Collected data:
□ □ □ □ □ □ □

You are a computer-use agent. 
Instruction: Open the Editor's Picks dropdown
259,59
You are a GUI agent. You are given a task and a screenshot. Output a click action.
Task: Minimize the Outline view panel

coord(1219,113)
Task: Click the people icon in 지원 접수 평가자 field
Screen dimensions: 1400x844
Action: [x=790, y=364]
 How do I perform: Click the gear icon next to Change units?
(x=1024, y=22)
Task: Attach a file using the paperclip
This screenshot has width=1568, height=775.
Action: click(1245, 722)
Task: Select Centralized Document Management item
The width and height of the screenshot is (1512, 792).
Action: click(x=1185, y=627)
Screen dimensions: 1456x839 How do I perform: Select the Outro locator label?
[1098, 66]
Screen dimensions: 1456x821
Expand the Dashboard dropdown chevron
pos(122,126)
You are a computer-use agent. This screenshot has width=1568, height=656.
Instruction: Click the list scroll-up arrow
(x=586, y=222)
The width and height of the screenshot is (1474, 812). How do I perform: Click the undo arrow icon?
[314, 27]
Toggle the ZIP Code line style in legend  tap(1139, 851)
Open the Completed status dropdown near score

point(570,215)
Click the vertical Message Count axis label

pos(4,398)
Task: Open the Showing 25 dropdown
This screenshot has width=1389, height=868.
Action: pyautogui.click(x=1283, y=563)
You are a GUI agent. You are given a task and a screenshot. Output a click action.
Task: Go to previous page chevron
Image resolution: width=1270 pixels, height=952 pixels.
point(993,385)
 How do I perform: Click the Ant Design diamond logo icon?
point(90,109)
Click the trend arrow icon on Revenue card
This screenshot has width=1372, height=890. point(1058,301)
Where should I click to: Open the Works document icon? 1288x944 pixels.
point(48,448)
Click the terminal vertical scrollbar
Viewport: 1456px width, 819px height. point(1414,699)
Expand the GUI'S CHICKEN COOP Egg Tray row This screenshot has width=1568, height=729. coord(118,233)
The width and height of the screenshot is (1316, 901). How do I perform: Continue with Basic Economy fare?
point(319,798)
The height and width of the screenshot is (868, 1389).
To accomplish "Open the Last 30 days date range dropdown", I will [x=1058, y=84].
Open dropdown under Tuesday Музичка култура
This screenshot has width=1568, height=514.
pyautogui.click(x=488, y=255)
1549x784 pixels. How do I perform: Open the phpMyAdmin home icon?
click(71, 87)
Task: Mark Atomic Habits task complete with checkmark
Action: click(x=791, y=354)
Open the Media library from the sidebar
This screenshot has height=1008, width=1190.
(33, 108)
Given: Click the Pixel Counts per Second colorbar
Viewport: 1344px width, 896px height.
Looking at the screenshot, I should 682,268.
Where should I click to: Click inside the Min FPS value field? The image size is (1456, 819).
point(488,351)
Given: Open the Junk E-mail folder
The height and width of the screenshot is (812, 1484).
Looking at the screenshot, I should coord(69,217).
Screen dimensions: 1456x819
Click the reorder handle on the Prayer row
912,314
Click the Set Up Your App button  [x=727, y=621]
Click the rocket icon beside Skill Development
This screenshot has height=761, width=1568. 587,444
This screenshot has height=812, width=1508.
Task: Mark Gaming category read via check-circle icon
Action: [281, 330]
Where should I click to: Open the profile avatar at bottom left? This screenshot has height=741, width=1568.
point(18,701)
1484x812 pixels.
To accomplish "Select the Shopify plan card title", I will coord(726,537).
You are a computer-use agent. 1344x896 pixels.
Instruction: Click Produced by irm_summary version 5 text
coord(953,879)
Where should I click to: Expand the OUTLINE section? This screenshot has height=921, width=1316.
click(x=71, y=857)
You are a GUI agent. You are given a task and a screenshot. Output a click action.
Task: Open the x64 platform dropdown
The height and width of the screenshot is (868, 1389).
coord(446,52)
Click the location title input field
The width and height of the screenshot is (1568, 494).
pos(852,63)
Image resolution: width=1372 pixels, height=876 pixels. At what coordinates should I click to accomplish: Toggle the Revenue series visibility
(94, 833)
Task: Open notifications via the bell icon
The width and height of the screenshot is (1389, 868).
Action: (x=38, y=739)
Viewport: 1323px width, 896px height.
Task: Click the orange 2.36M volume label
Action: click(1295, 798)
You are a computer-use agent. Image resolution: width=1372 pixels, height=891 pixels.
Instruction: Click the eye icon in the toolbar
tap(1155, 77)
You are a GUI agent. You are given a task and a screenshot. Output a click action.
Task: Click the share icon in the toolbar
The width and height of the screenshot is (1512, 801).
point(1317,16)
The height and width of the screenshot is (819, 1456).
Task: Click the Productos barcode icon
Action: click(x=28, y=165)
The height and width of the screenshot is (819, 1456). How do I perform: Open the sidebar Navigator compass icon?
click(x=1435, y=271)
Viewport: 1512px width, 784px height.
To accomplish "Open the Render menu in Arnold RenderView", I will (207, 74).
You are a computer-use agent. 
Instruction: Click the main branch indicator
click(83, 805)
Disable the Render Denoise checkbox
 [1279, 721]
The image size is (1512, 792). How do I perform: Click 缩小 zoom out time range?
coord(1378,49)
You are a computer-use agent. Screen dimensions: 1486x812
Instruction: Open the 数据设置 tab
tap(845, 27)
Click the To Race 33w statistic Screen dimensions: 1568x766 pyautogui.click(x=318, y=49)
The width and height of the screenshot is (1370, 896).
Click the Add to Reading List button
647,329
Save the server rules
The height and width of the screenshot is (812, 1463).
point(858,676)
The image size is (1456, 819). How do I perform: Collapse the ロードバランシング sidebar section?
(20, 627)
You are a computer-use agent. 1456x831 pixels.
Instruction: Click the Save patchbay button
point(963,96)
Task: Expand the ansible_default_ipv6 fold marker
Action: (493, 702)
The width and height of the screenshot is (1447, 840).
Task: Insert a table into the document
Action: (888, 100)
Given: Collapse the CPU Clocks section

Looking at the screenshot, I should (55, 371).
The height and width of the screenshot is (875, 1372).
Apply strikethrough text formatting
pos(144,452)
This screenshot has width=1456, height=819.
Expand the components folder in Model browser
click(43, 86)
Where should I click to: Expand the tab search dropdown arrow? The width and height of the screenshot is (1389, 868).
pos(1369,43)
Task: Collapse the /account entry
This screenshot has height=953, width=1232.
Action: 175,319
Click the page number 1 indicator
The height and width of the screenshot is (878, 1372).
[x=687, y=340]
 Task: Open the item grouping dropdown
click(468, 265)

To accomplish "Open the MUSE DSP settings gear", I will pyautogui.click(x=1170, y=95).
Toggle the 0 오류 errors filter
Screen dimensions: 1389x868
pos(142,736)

□ □ □ □ □ □ □

> _The task_
Where in the entries above does the word "page" appear? Copy each line that has it.

> _Finished exercise_
Task: Go to previous page chevron
Click the page number 1 indicator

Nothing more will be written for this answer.